→ **DATA PROVIDED**
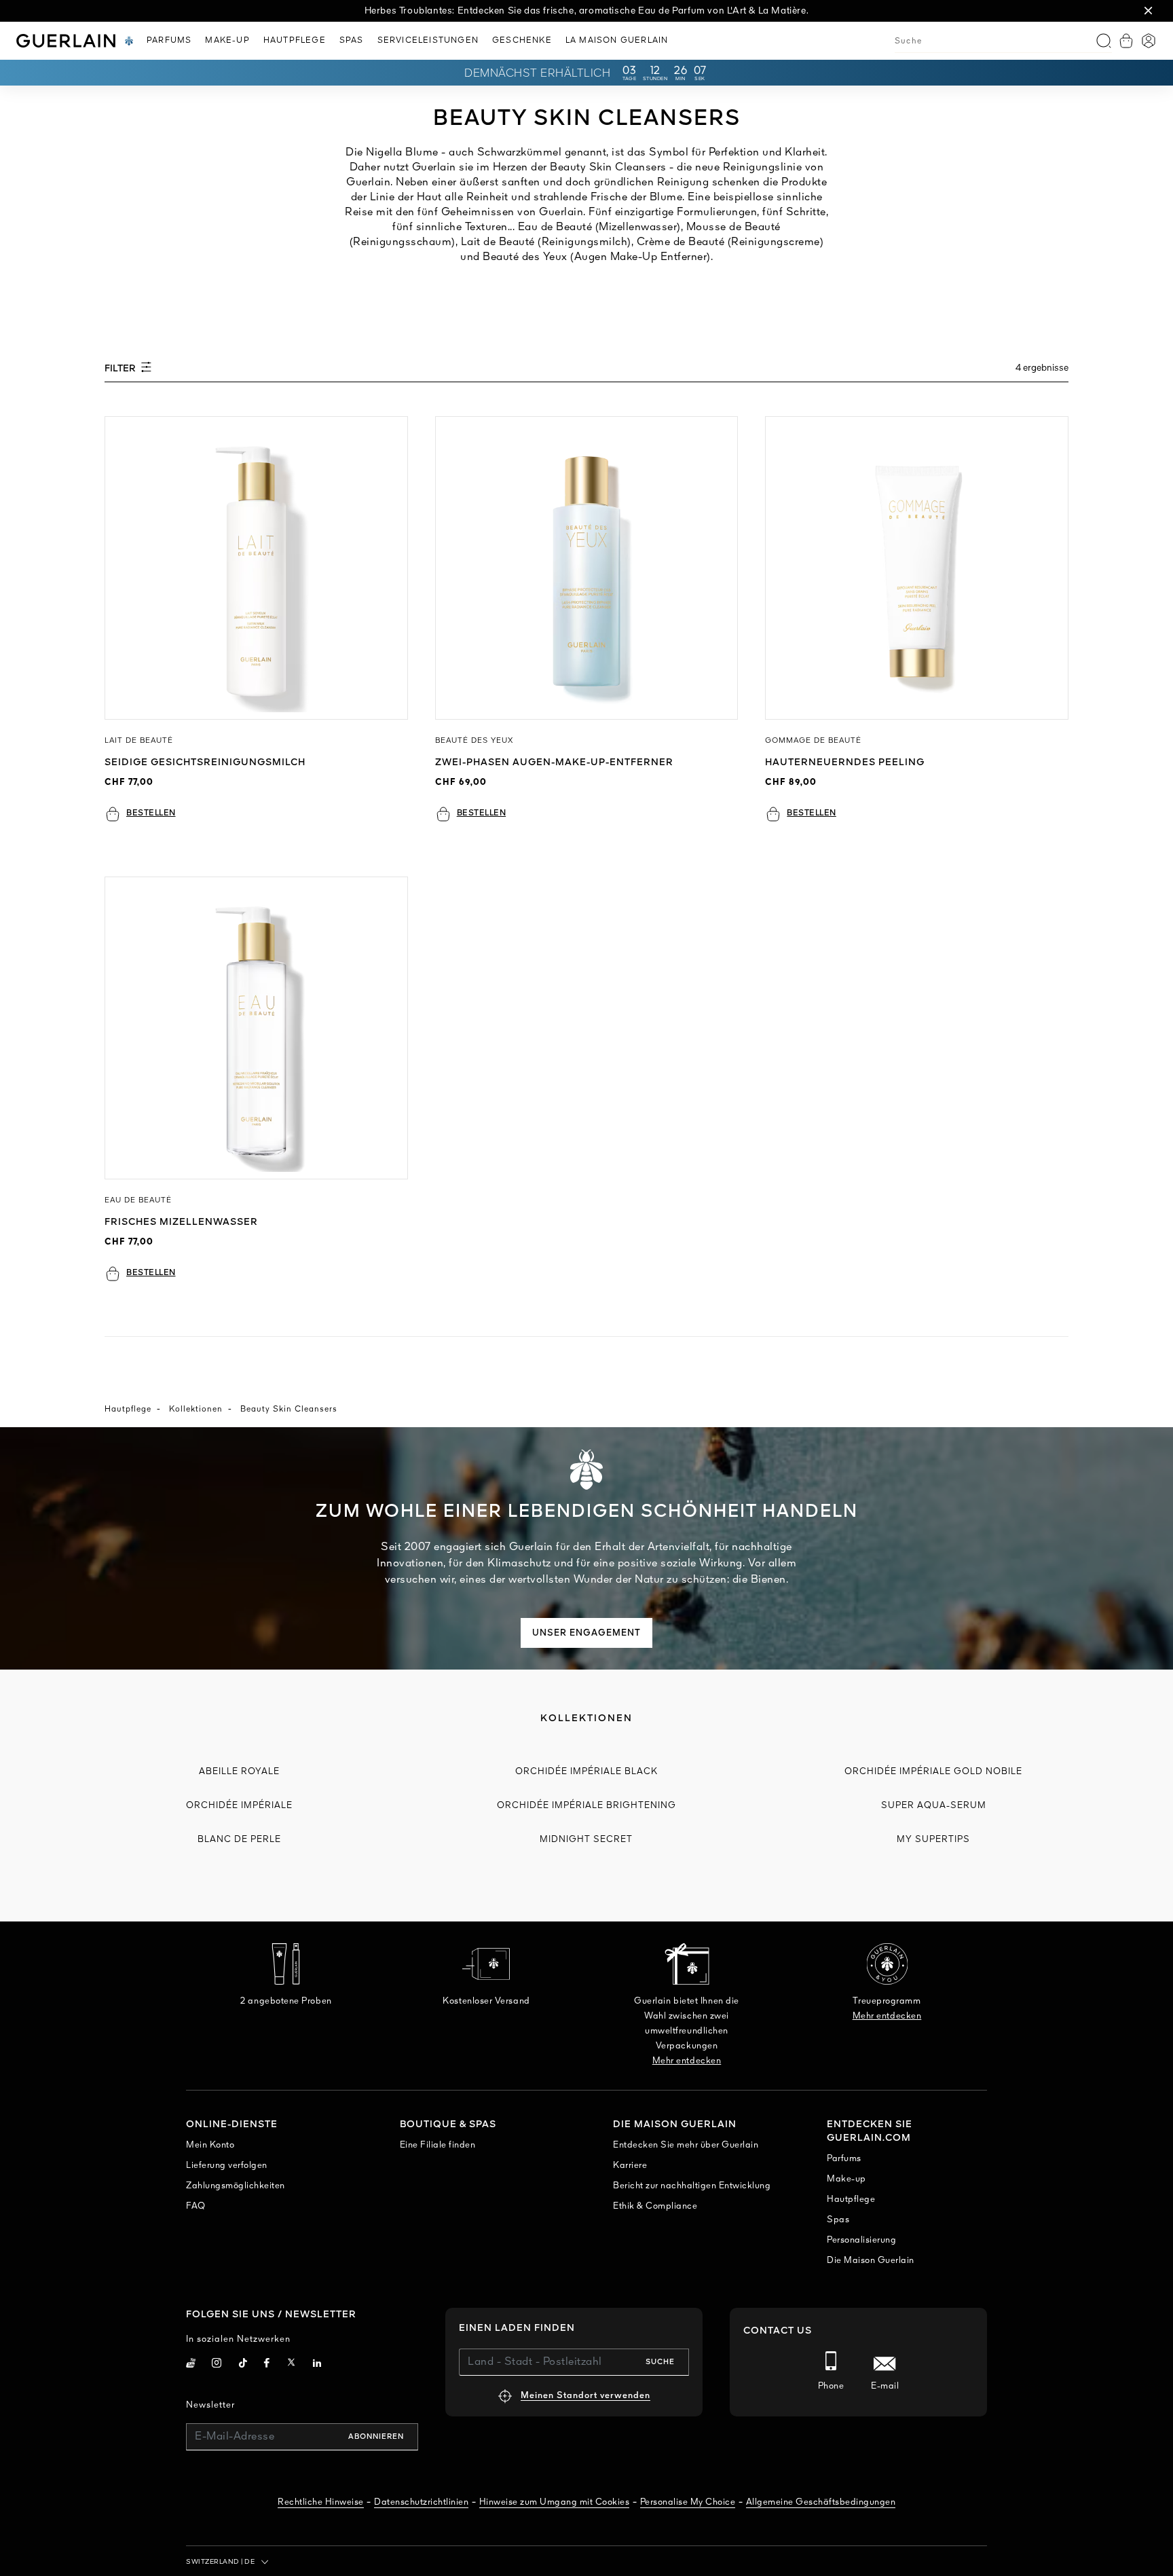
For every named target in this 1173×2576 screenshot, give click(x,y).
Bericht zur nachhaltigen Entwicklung (691, 2186)
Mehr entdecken (687, 2061)
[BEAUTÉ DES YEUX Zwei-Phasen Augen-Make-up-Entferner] (587, 568)
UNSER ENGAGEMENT (586, 1633)
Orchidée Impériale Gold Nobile (933, 1771)
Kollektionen (196, 1409)
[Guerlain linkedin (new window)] (317, 2364)
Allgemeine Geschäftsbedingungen (821, 2502)
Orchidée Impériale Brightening (586, 1805)
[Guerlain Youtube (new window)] (191, 2364)
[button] (1148, 11)
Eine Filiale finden (438, 2145)
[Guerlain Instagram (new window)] (217, 2364)
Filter (121, 368)
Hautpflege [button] (294, 41)
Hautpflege (128, 1409)
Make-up (846, 2179)
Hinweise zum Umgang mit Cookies (554, 2502)
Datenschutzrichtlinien (421, 2502)
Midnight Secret (586, 1839)
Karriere (630, 2165)
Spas (838, 2219)
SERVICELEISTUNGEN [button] (428, 41)
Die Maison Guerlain (870, 2260)
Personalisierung (861, 2240)
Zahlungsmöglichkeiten (235, 2186)
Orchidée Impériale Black (586, 1771)
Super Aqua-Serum (933, 1805)
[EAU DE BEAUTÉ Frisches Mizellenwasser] (256, 1028)
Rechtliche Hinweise (321, 2502)
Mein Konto (210, 2145)
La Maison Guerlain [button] (617, 41)
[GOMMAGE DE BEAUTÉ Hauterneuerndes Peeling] (916, 568)
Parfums (844, 2158)
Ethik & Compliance (655, 2206)
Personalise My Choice (688, 2502)
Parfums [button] (169, 41)
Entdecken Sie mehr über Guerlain (685, 2145)
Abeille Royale (239, 1771)
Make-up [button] (227, 41)
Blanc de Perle (239, 1839)
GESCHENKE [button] (522, 41)
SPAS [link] (351, 41)
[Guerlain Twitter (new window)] (291, 2364)
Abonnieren (376, 2436)
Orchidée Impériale (239, 1805)
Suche (660, 2362)
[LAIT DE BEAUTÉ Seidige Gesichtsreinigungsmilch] (256, 568)
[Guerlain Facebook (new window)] (267, 2364)
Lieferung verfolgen (226, 2165)
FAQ (196, 2206)
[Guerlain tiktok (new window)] (243, 2364)
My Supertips (933, 1839)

→ **WHAT IS EXPECTED**
Print the data once more without any change, skipping each picture.

→ **RESPONSE AREA**
For every named target in this 1173×2576 screenshot, give click(x,y).
Bericht zur nachhaltigen Entwicklung (691, 2186)
Mehr entdecken (687, 2061)
[BEAUTÉ DES YEUX Zwei-Phasen Augen-Make-up-Entferner] (587, 568)
UNSER ENGAGEMENT (586, 1633)
Orchidée Impériale Gold Nobile (933, 1771)
Kollektionen (196, 1409)
[Guerlain linkedin (new window)] (317, 2364)
Allgemeine Geschäftsbedingungen (821, 2502)
Orchidée Impériale Brightening (586, 1805)
[Guerlain Youtube (new window)] (191, 2364)
[button] (1148, 11)
Eine Filiale finden (438, 2145)
[Guerlain Instagram (new window)] (217, 2364)
Filter (121, 368)
Hautpflege [button] (294, 41)
Hautpflege (128, 1409)
Make-up (846, 2179)
Hinweise zum Umgang mit Cookies (554, 2502)
Datenschutzrichtlinien (421, 2502)
Midnight Secret (586, 1839)
Karriere (630, 2165)
Spas (838, 2219)
SERVICELEISTUNGEN [button] (428, 41)
Die Maison Guerlain (870, 2260)
Personalisierung (861, 2240)
Zahlungsmöglichkeiten (235, 2186)
Orchidée Impériale Black (586, 1771)
Super Aqua-Serum (933, 1805)
[EAU DE BEAUTÉ Frisches Mizellenwasser] (256, 1028)
Rechtliche Hinweise (321, 2502)
Mein Konto (210, 2145)
La Maison Guerlain [button] (617, 41)
[GOMMAGE DE BEAUTÉ Hauterneuerndes Peeling] (916, 568)
Parfums (844, 2158)
Ethik & Compliance (655, 2206)
Personalise My Choice (688, 2502)
Parfums [button] (169, 41)
Entdecken Sie mehr über Guerlain (685, 2145)
Abeille Royale (239, 1771)
Make-up [button] (227, 41)
Blanc de Perle (239, 1839)
GESCHENKE [button] (522, 41)
SPAS [link] (351, 41)
[Guerlain Twitter (new window)] (291, 2364)
Abonnieren (376, 2436)
Orchidée Impériale (239, 1805)
Suche (660, 2362)
[LAIT DE BEAUTÉ Seidige Gesichtsreinigungsmilch] (256, 568)
[Guerlain Facebook (new window)] (267, 2364)
Lieferung verfolgen (226, 2165)
FAQ (196, 2206)
[Guerlain tiktok (new window)] (243, 2364)
My Supertips (933, 1839)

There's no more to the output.